Each pixel circuit has the same configuration as each other. The pixel circuit 11 will be described with reference to FIG. One electrode of a transfer capacitance (first capacitance) Cs2 and one of a source and a drain of the fifth transistor AZ3 are connected to the signal line 12-1. The other electrode of the transfer capacitor Cs2 and the other of the source and the drain of the fifth transistor AZ3 are connected to the relay line 12-2. That is, the transfer capacitor Cs2 and the fifth transistor AZ3 are connected in parallel between the signal line 12-1 and the relay line 12-2.

{Circle around (2)} The pixel circuit 11 is connected to the relay line 12-2. That is, a gradation potential corresponding to the designated gradation is supplied to the pixel circuit 11 via the signal line 12-1 and the relay line 12-2.

Each of the pixel capacitance Cs1 and the transfer capacitance Cs2 has two electrodes. The first transistor WS has a gate connected to the scanning line 16 and one of a source and a drain connected to the relay line 12-2. In the first transistor WS, the other of the source and the drain is connected to the gate of the driving transistor Drv and one electrode of the pixel capacitance Cs1, respectively. That is, the first transistor WS is connected between the gate of the driving transistor Drv and the second electrode of the transfer capacitor Cs2. The first transistor WS functions as a transistor that controls the connection between the gate of the driving transistor Drv and the second electrode of the transfer capacitor Cs2 connected to the relay line 12-2.

The drive transistor Drv has its source (second current terminal) connected to the power supply line 15, and its drain (first current terminal) connected to one of the source or drain of the second transistor AZ2 and the source of the third transistor DS. It is connected to the. The power supply line 15 is supplied with a potential VCCP which is a higher side of the power supply in the pixel circuit 11. A current flows according to the voltage between the gate and the source of the driving transistor Drv.

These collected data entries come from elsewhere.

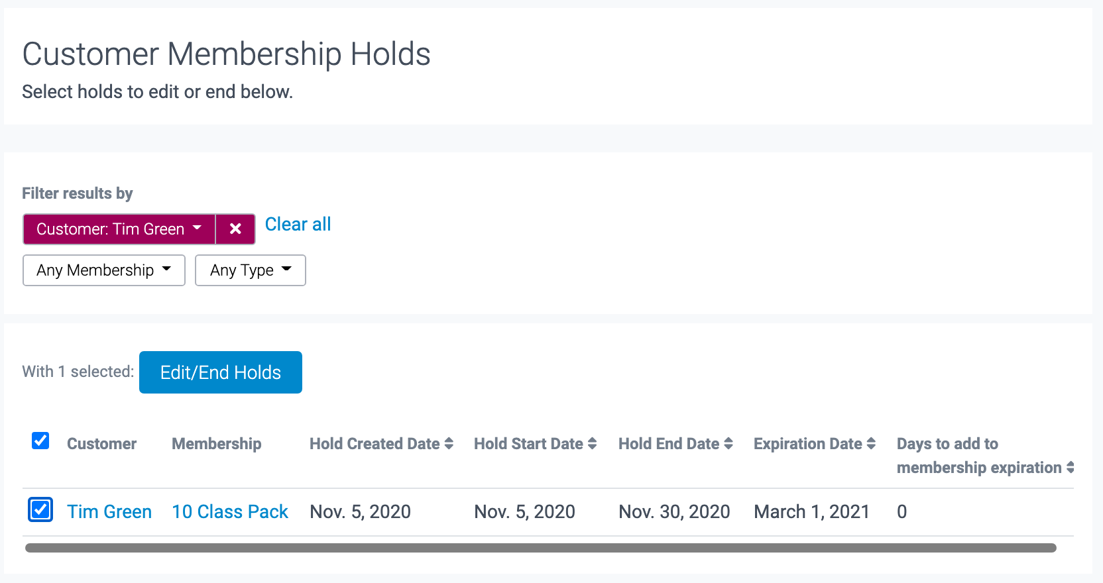The width and height of the screenshot is (1103, 583).
Task: Expand the Customer: Tim Green filter chip
Action: tap(119, 229)
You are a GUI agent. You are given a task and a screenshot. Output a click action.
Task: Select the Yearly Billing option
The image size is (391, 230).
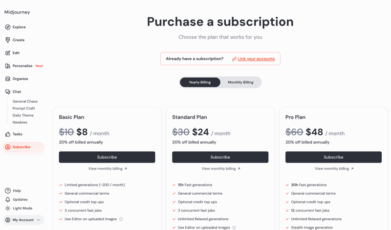pos(200,82)
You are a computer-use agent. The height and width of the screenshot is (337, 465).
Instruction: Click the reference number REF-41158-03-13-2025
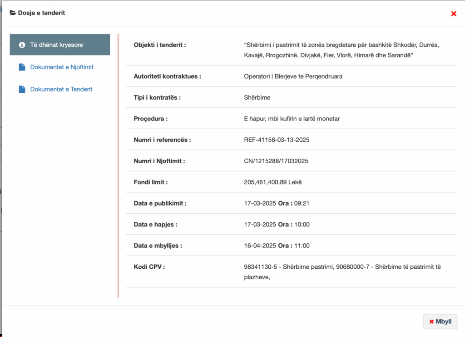[277, 140]
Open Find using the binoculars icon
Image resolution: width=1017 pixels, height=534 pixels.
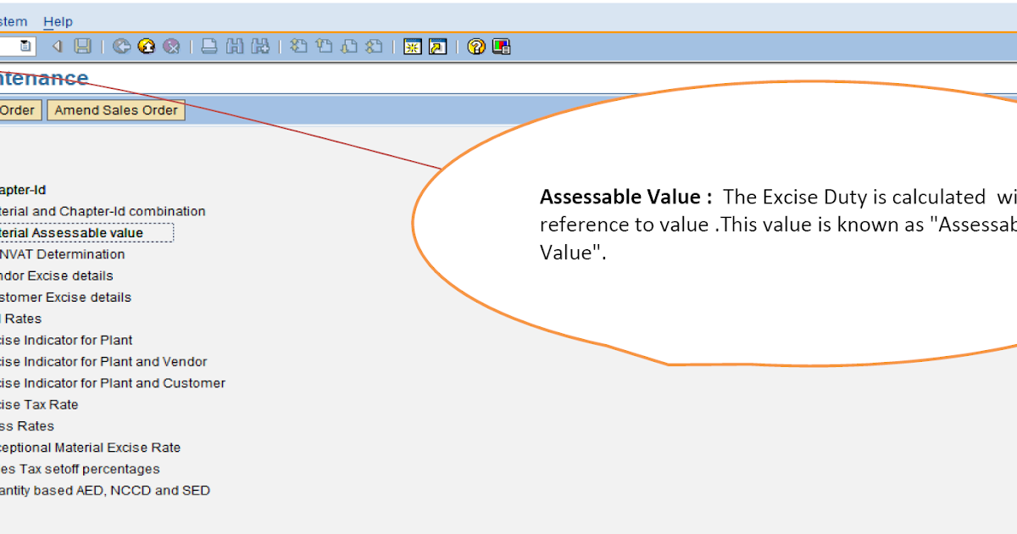pos(236,47)
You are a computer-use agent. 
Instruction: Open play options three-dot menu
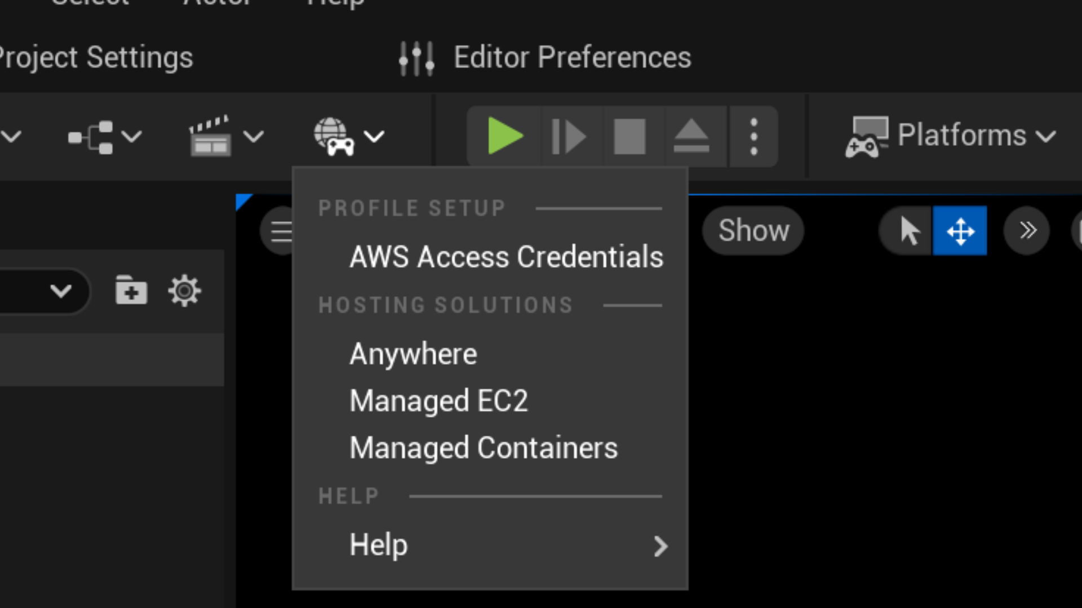753,136
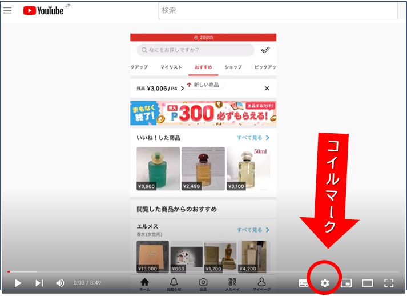Screen dimensions: 407x296
Task: Open the YouTube hamburger guide menu
Action: click(x=7, y=10)
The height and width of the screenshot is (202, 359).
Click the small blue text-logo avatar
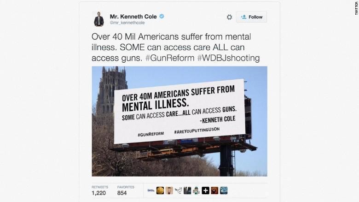151,190
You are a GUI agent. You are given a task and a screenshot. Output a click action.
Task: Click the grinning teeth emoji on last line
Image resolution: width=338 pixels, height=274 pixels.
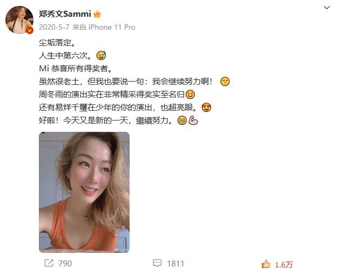[182, 121]
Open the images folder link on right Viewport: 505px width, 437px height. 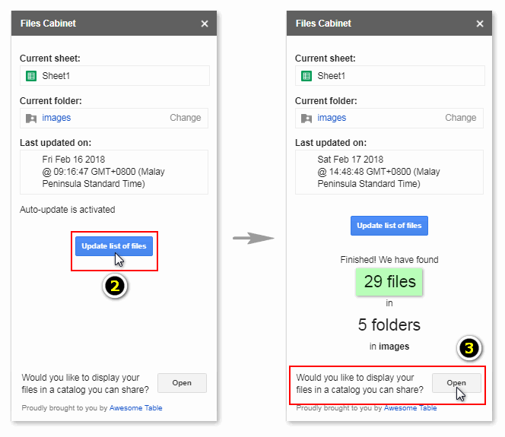click(332, 118)
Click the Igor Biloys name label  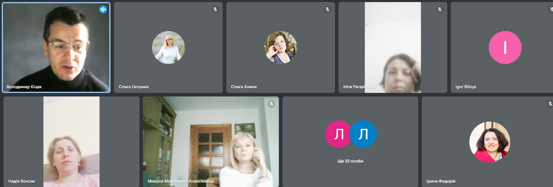click(466, 87)
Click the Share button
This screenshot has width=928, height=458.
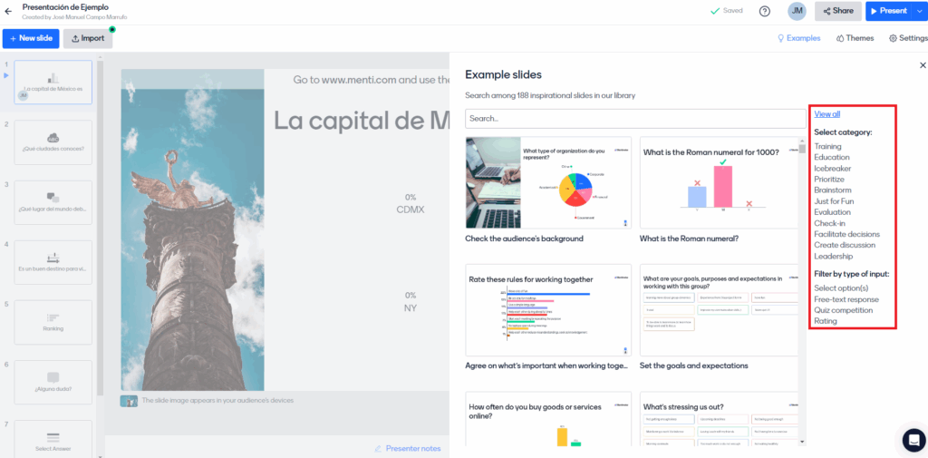[837, 11]

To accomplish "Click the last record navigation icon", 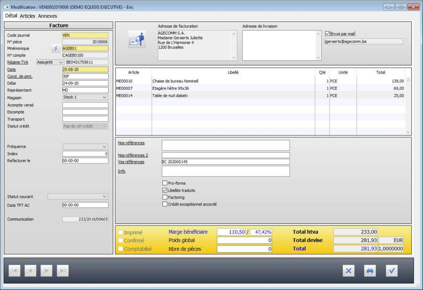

The second transistor AZ2 functions as a switching transistor that controls the connection between the gate and the drain of the drive transistor Drv. The second transistor AZ2 is a transistor for conducting between the gate and the drain of the driving transistor Drv via the first transistor WS.

(3) The third transistor DS functions as a switching transistor that controls the connection between the drain of the drive transistor Drv and the anode of the OLED. The fourth transistor AZ1 has a gate connected to the control line and is supplied with a control signal. The drain of the fourth transistor AZ1 is connected to a power supply line 13 as a power supply line for extinction, and is maintained at an extinction potential Vss. The extinction potential Vss is a voltage for keeping the OLED in an extinction state. The fourth transistor AZ1 functions as a switching transistor that controls connection between the power supply line 13 and the anode of the OLED.

(5) A control signal is supplied to the gate of the fifth transistor AZ3. One of a source and a drain of the fifth transistor AZ3 is connected to the relay line 12-2, and the other of the source and the drain of the second transistor AZ2 and the second electrode of the transfer capacitor Cs2 via the relay line 12-2. It is connected to the. In the fifth transistor AZ3, the other of the source and the drain is connected to the signal line 12-1. The fifth transistor AZ3 mainly functions as a switching transistor that controls connection between the signal line 12-1 and the relay line 12-2.

The pixel capacitance Cs1 has one electrode connected to the gate of the drive transistor Drv and the other electrode connected to the power supply line 15 (potential VCCP). The pixel capacitance Cs1 functions as a storage capacitor that holds a voltage between the gate and the source of the drive transistor Drv. Note that the pixel capacitance Cs1 may be a capacitance parasitic on the gate of the driving transistor Drv, or a capacitance formed by sandwiching an insulating layer between different conductive layers on a silicon substrate.

The anode of the OLED is a pixel electrode provided individually for each pixel circuit 11. On the other hand, the cathode of the OLED is a common electrode provided in common to all the pixel circuits 11, and is maintained at the potential Vcath on the lower side of the power supply in the pixel circuits 11. An OLED is an element in which a white organic EL layer is sandwiched between an anode and a light-transmissive cathode on a silicon substrate. A color filter corresponding to one of RGB is superimposed on the emission side (cathode side) of the OLED.

In such an OLED, when a current flows from the anode to the cathode, the holes injected from the anode and the electrons injected from the cathode are recombined in the organic EL layer to generate excitons, thereby generating white light. . The white light generated at this time passes through the cathode on the opposite side of the silicon substrate (anode), is colored by a color filter, and is visually recognized by the observer.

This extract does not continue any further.